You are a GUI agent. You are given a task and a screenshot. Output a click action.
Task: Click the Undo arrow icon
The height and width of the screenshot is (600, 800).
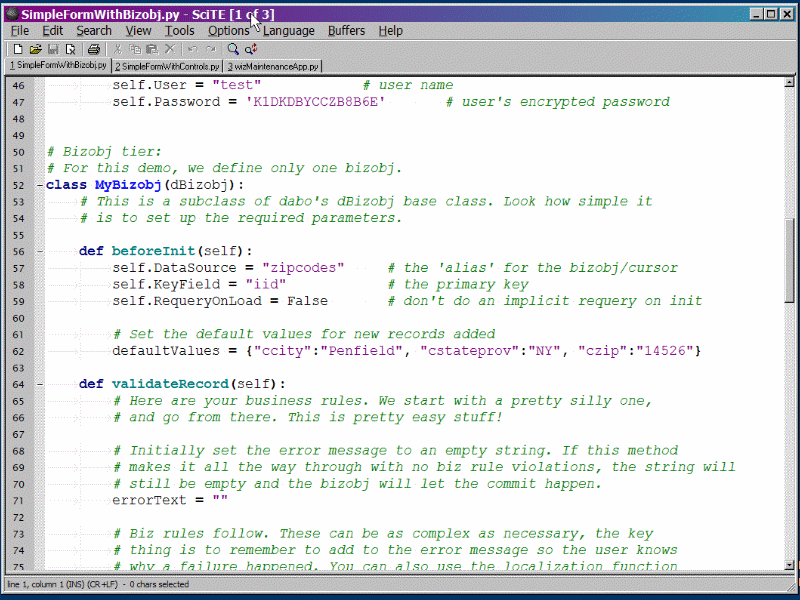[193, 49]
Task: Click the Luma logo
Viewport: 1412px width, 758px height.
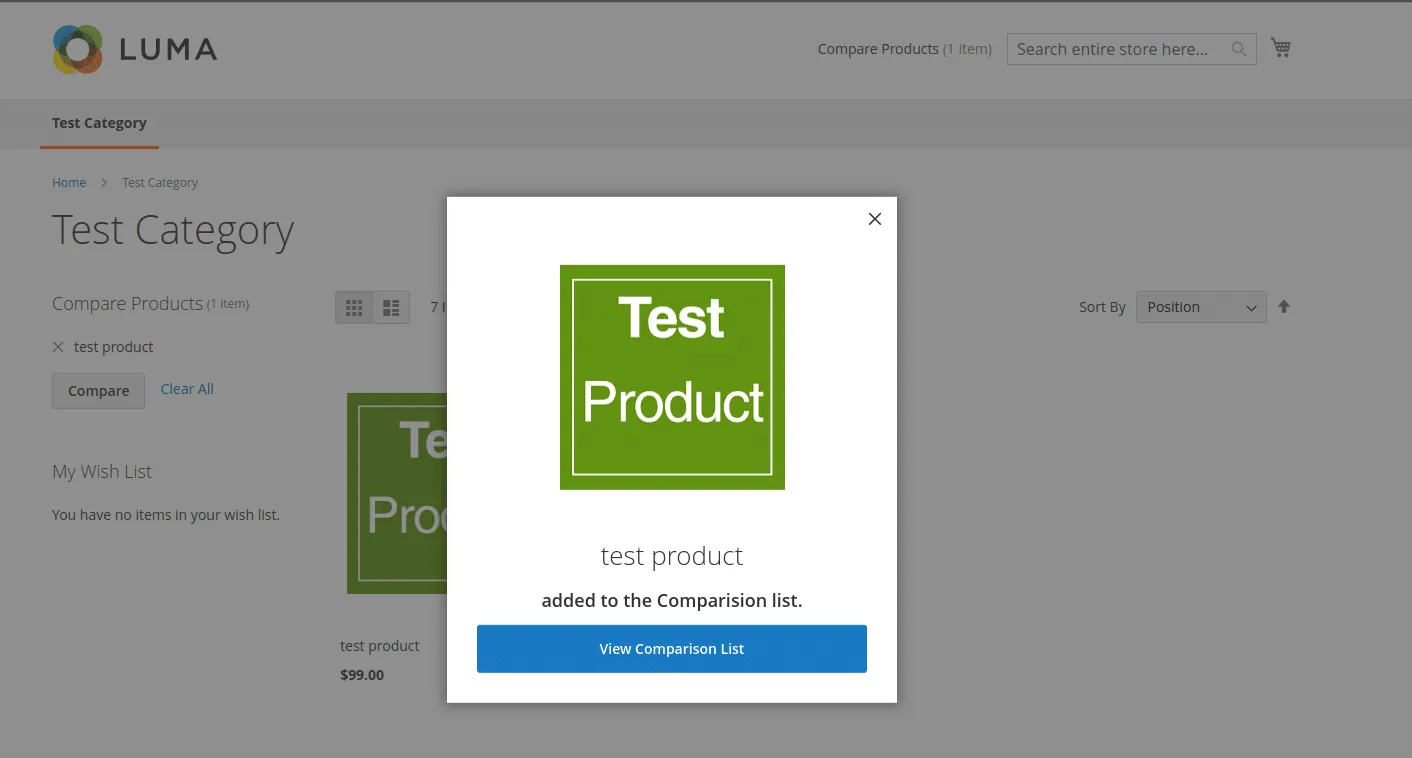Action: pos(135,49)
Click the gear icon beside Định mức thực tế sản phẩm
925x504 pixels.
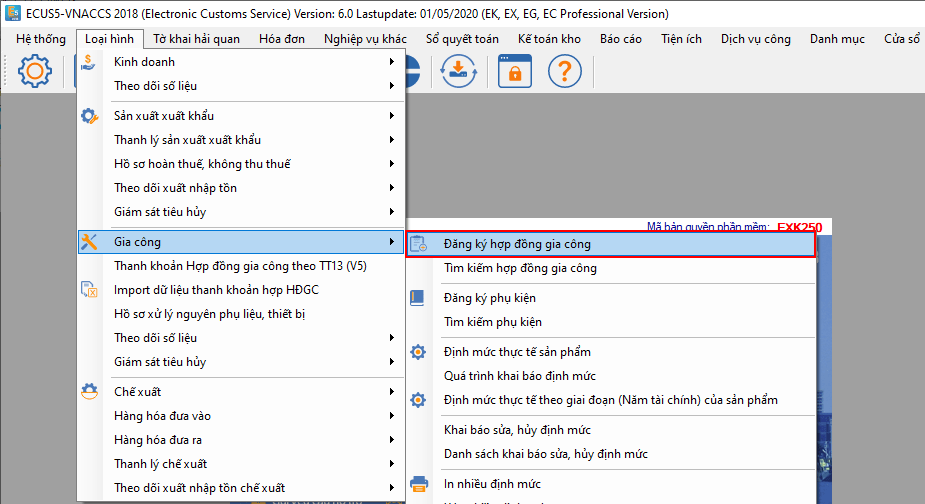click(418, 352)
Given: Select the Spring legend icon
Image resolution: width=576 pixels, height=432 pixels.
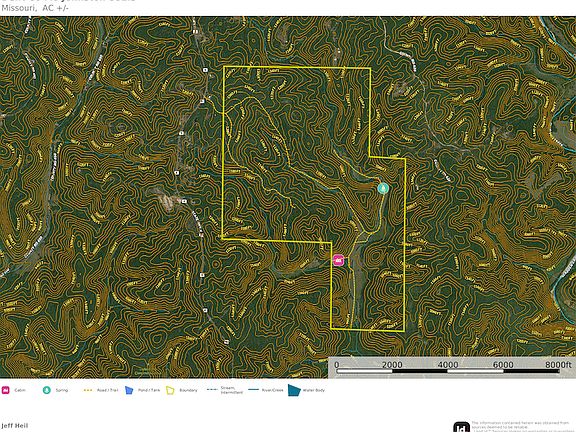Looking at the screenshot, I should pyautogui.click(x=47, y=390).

---+---

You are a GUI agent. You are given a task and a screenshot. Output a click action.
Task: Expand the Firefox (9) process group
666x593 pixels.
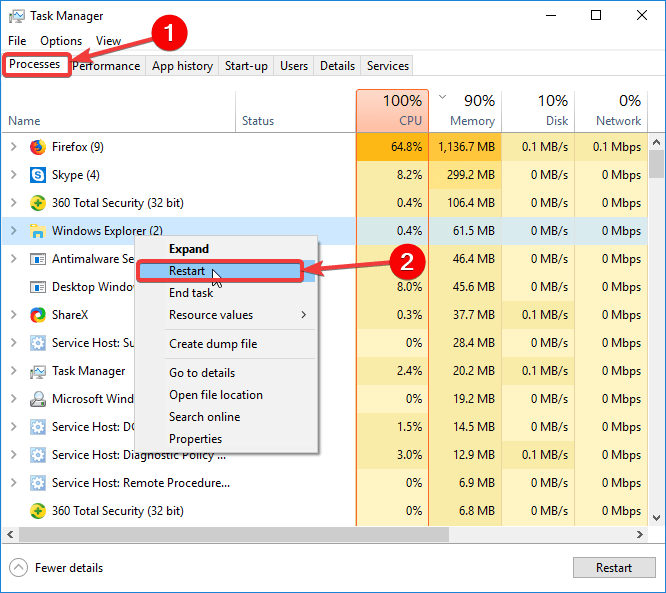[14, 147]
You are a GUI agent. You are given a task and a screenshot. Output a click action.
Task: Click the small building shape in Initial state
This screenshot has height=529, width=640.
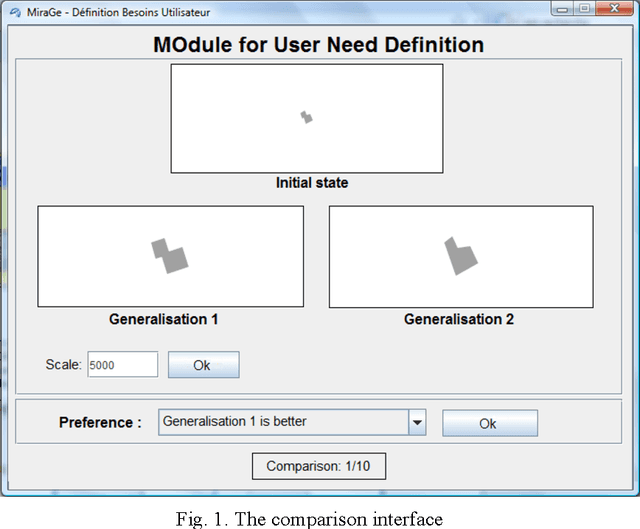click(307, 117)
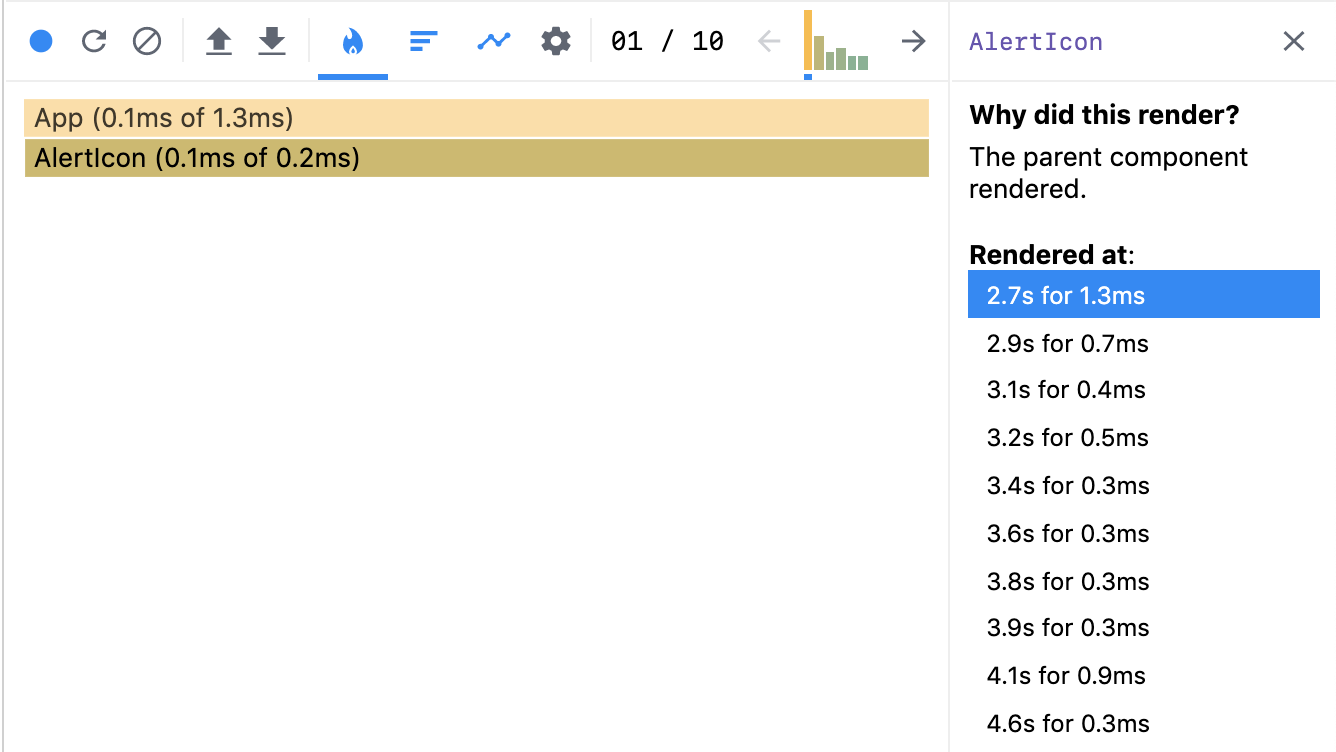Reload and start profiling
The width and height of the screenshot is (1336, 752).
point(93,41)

---+---

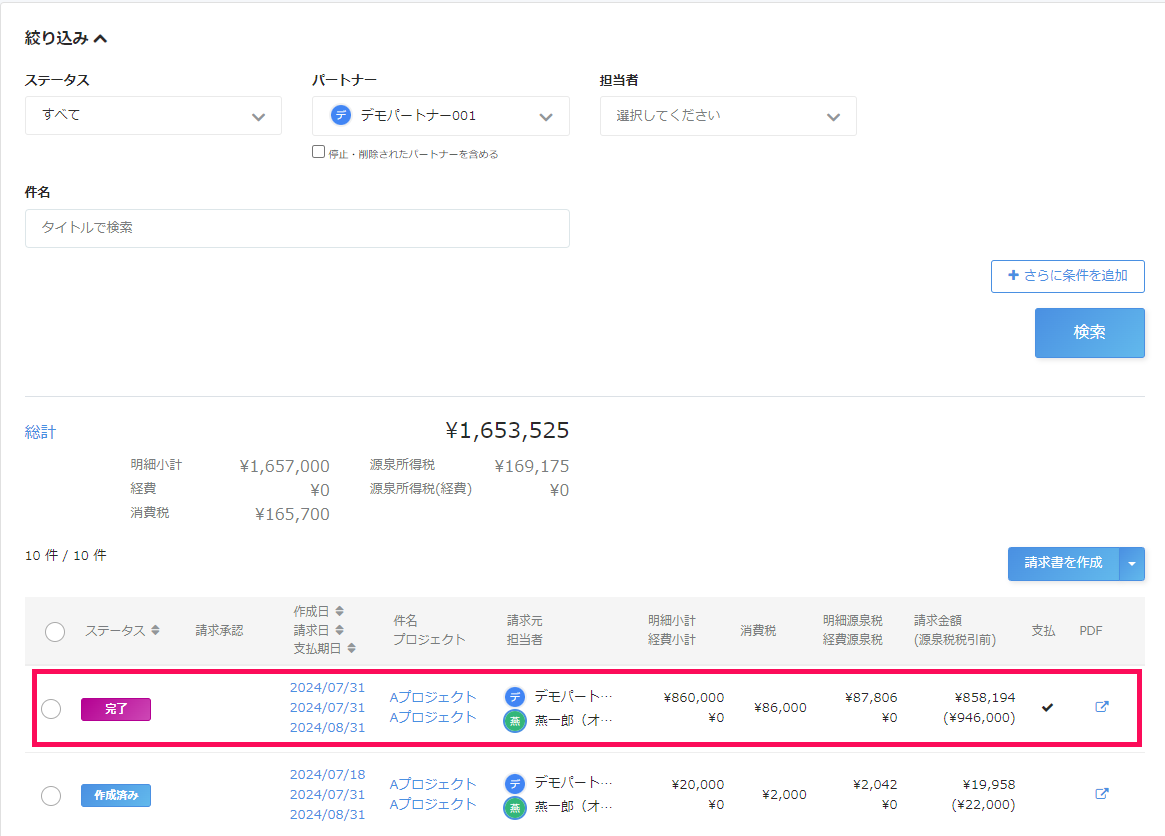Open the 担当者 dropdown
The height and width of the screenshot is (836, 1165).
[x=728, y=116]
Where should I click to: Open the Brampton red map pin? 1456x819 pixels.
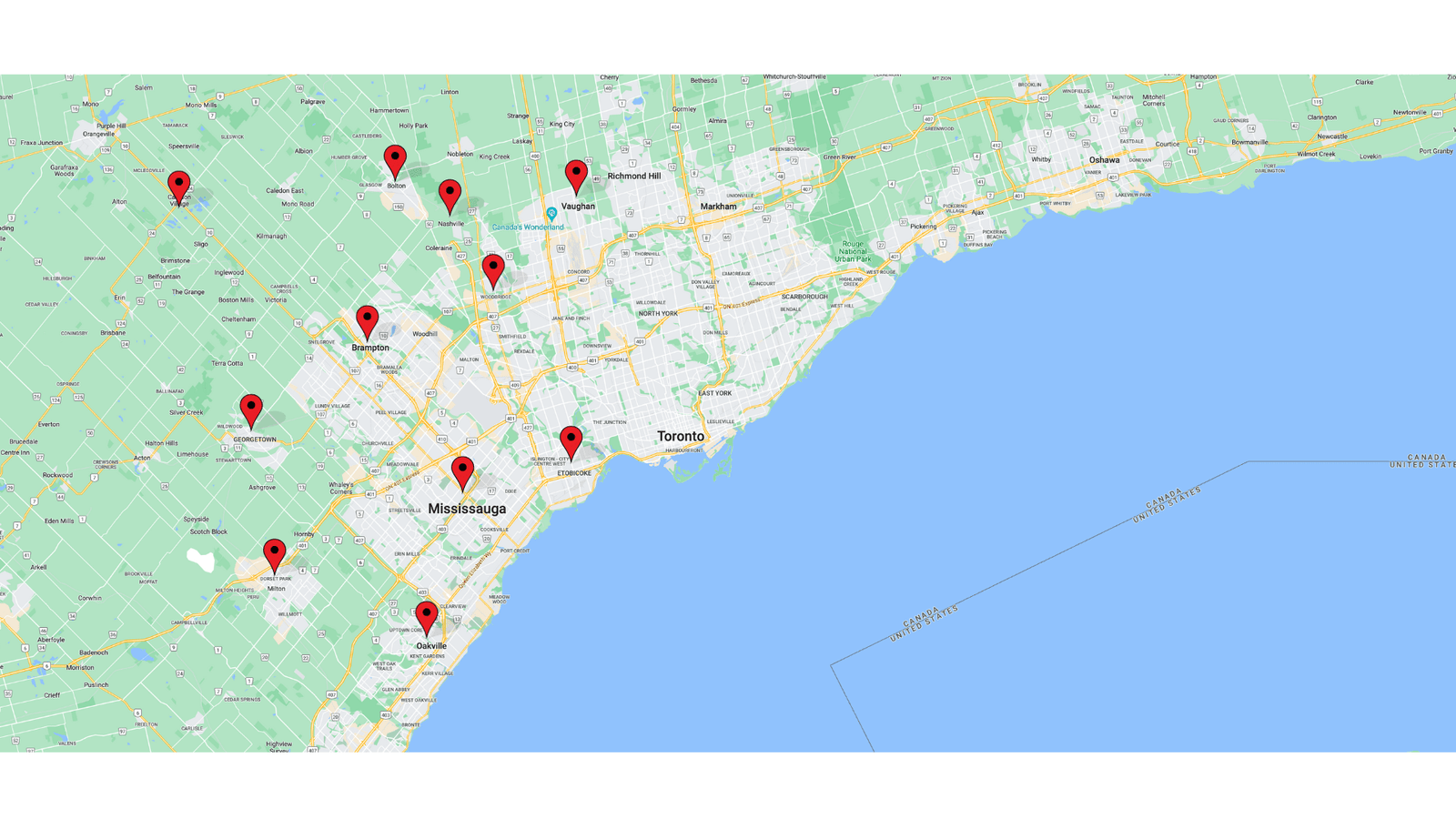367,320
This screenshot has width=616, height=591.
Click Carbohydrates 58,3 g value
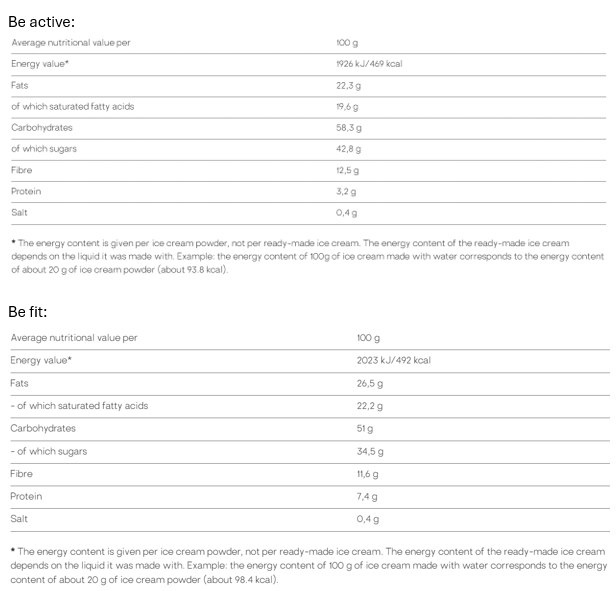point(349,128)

---+---

**ACTIVITY**: Where a line in the listing holds the string "icon", include it in the count, then report the total alone.

**FINISHED TASK**: 3